ABD’nin çift standart kullandığını çok zaman yazmış olan birisi olarak yanıldığımı ve ABD’nin tek standart kullandığını kabul ediyorum. Bu standart gerektiğinde bütün uluslararası kuralları çiğneyen, yanlız kendilerine yarayan herşeyi tek taraflılıkla uygulayan, bencil bir tutumdur. Adam Smith’in ‘herşey bizim için ve başkalarına hiçbirşey’ olarak belirtiiği ve ‘Vile maxim’,  ‘iğrenç büyüklük’, olarak adlandırdığı bu tutum, hâlâ devam etmektedir.

2005 yılında Venezuella, Küba uçağını düşürüp 73 kişinin ölümünden suçlu  terörist Luis Posada Carriles’in geri verilmesini istemişti. ABD hapisten kaçan (!) teröristi CİA tarafından Nicaragua’ya karşı başlattığı herekette kullanmak için tuttu ve geri vermedi. Bununla kalmadı, Posada’nın yardımcısı meşhur terörist Orlando Bosch, Bush tarafından af edildi derken, Chomsy Bush 2’nin ‘teroristleri koruyan, teroristler kadar suçludur’ sloganının anlayışında, ABD’yi istîlanın da türel olması gerekmez mi diye sorguluyor.

Tutum, diğer ülkelere kötü örnek de oluyor. 1977 de Maryland ayaletindeki merhametsiz bir kâtilin, babasının İsrail’li olması nedeniyle oraya kaçıp vatandaşlığa geçerek yargıya verilmemesi sağlandı. Sabancı kâtili hala Avrupada dolaşıyor.

Clinton doktirini ‘Dünya marketlerine, enerji ve stratejik kaynaklara, hudutsuz erişme hakkını korumak için tekyanlı askeri güç kullanmayı’ ABD’nin hakkı olarak belirlemişti.

Daha dün, Azerbeycanda yapılan soykırım ABD’nin hiçbir tepkisine uğramadı. Bugün Sudan/Darfur soykırımının devamına ekonomik nedenlerle seyirci kalınmakta. Kerkük ve Telafer’de, ABD ordusunun gözleri altında, hatta yardımını alarak, bir nevi soykırım uygulanmakta.

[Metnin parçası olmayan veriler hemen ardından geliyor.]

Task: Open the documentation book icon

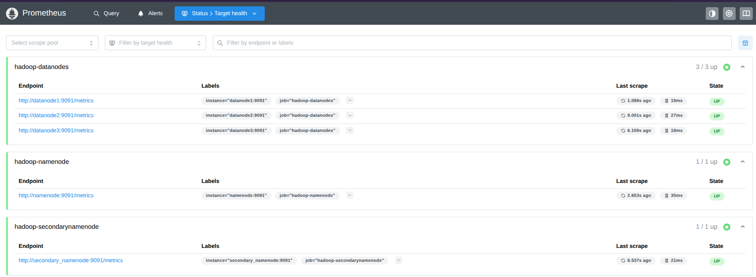Action: [x=746, y=14]
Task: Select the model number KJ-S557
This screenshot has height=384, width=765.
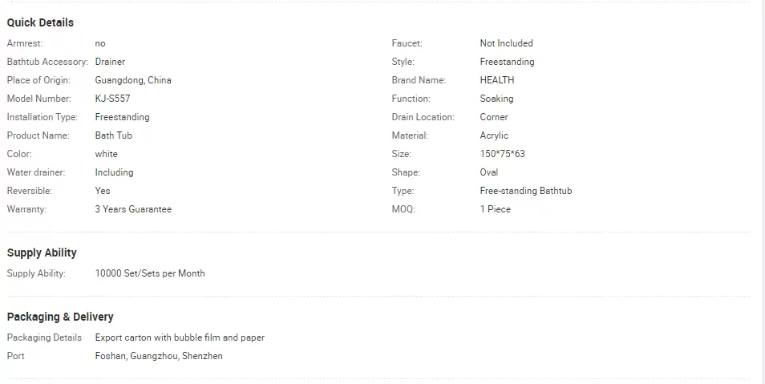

Evet tek standart saymakla bitmez.

Türkiye bu oyunlara karşı koymalı ve bütünlüğünü korumak için:

  • BM Güvenlik kurulundan PKK’ya yardım edilmemesini içeren ve sınır hareketleriyle ilgili kararlarının uygulanmasını talep etmeli,
  • AB’ye hem de ABD’ye gereken notaları vererek; PKK’ya yapılan maddi, manevi, ve silah yardımlarının, BM kararlarına uyarak kesilmesini talep etmeli,
  • Milli emniyet ve bütünlüğümüzü etkileyen olaylar için NATO’nun ilgisini talep etmeli,
  • Bütün ilgili güçlerle diplomatik girişimleri kesin sonuca götürüp, son kararı kendisi vermelidir.

(PRG).

Türk halkı, BOP nedeniyle kasten ölçüsü dışına çıkarılmış olan bu konunun önemini bilmeli ve kararlılığını sergilemelidir.

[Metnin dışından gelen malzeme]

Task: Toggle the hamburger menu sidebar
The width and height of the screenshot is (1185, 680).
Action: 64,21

Egemenliğimizin CHP’nin tutumuyla etkilineceği bu aşamada, halkın Cumhuriyet ve Demokrasi ile kendisine tanınmış olan iradesini kullanmasından başka çıkar yol kalmamıştır.

SHP, BCP, GP, İP, ve benzerleri partilerin, davet bekledikleri ve bütün duyurularına rağmen CHP’den yanıt almadıkları, hayret, üzüntü ve korkuyla izleniyor.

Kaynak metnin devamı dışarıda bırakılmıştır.